Des institutions garantes de l’ordre établi
Il serait toutefois injuste d’accuser nos élus de tous les maux. Nos institutions vieillissantes et les électeurs portent également leur part de responsabilité. Les premières sont, en effet, pilotées par des (hauts) fonctionnaires, employés à vie, qui perpétuent les usages, comme la pensée et les modes de travail et d’actions. Le prix Nobel américain Douglass North a voué une partie de son œuvre à démontrer l’impact de ces « constructions mentales » sur la persistance d’institutions inefficaces et incapables d’impulser le changement.
Garantes de l’ordre établi, elles veillent scrupuleusement à la préservation des rentes de situation dont jouissent certains groupes, entreprises et individus. Les individus qui en assurent pilotage et stabilité sont – d’une certaine manière – à la Ve République ce que les prêtres et prêtresses du monde antique étaient aux temples et divinités qu’ils avaient jurés de défendre.
Quant aux électeurs, il est de notoriété publique qu’ils sont en faveur des réformes… tant qu’elles ne les affectent pas directement. Songeons à la manifestation des avocats relativement au projet de réforme de l’aide juridictionnelle pour s’en convaincre. Mis bout à bout, ces éléments alimentent le phénomène d’hystérésis que Pierre Bourdieu décrivait comme la propension des individus à faire perdurer dans le temps des dispositions acquises au sein de l’espace social dans lequel ils évoluent – y compris si lesdites dispositions s’avéraient inadaptées, voire contre-productives, au temps présent ou pour préparer le futur.
Pirater le système ou de la neige en mai 2017 ?
Alors sommes-nous tous – élus, fonctionnaires, électeurs – de simples Don Quichotte qui, incapables de comprendre ou d’accepter le changement, en faisons l’ennemi à abattre ? Ou bien sommes-nous simplement de vils homo œconomicus cherchant par tous les moyens à protéger nos rentes acquises ? Et ainsi renvoyés à notre cupide condition, pouvons-nous jouer les vierges effarouchées lorsqu’un président élu sur un slogan aussi aguicheur que « le changement, c’est maintenant » ne se trouve pas en mesure de sortir du sentier préétabli ? Ne devrions-nous pas nous méfier, alors que les présidentiables de 2017 sont déjà dans les starting-blocks, des candidats promettant des « réformes courageuses » quand rien ne les pousse à dévier du sentier tracé ?

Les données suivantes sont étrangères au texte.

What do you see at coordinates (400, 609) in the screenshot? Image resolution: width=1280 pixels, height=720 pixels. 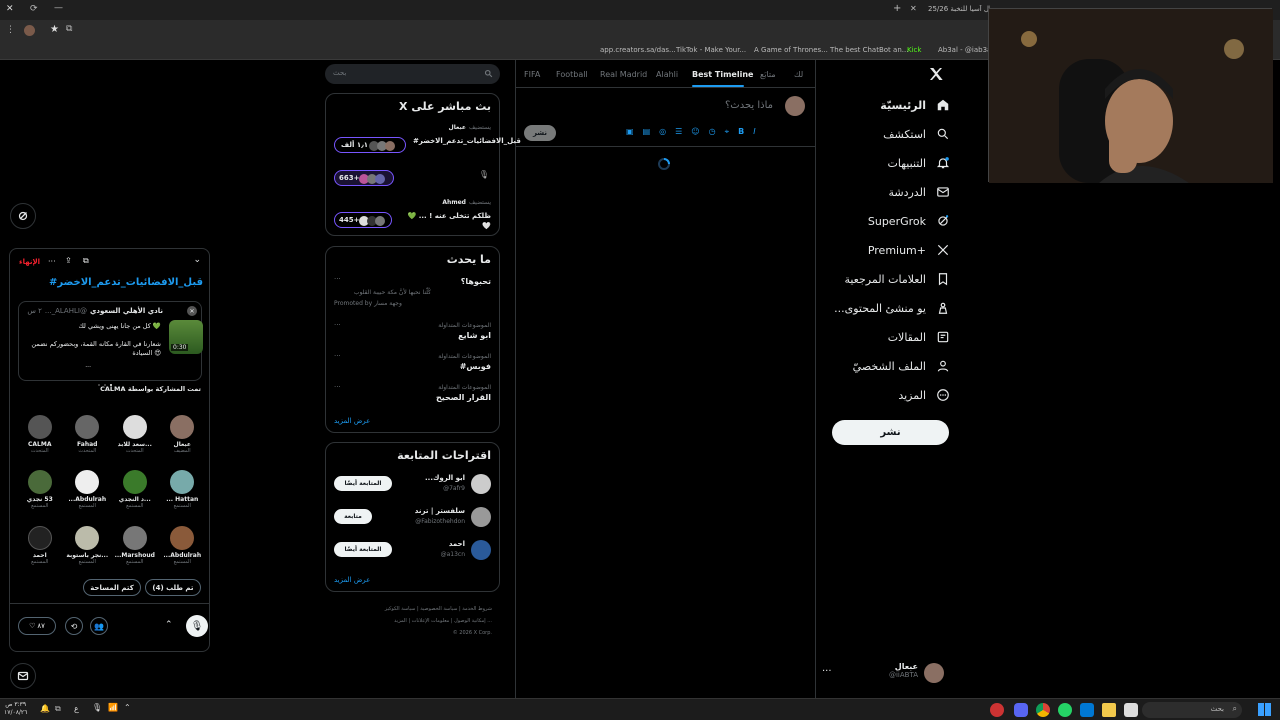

Face à Ruth Elkrief, et éclaboussé par l’affaire Bygmalion, Jérôme Lavrilleux nous en avait pourtant fait l’aveu, un soir de mai 2014, en direct sur BFMTV : « Quand vous êtes pris dans un engrenage, le reproche que je me fais est de ne pas avoir eu le courage de dire “Stop […] on va dans le mur” ». La politique envisagée comme un métier plutôt que comme un service rendu à la nation ne pourra jamais accoucher que de « réformettes », et non de la refondation dont les vieilles nations de l’Union européenne auraient besoin pour véritablement – et enfin – entrer dans le XXIe siècle.
Pendant ce temps-là, on attend encore l’homme ou la femme politique qui, à l’instar de Steve Jobs, osera créer sa vague porteuse, faire du breaking point son premier sens stratégique, le seul qui permette réellement de ne pas hypothéquer l’avenir et d’éviter que n’explose le coût social de la malhonnêteté. Si le système n’est pas en mesure de (ni incité à) le faire émerger, pirater collectivement le système – à l’image d’Uber et de son armée de « chauffeurs occasionnels » sur le marché du transport de voyageurs – ressemble plus que jamais à une authentique urgence démocratique.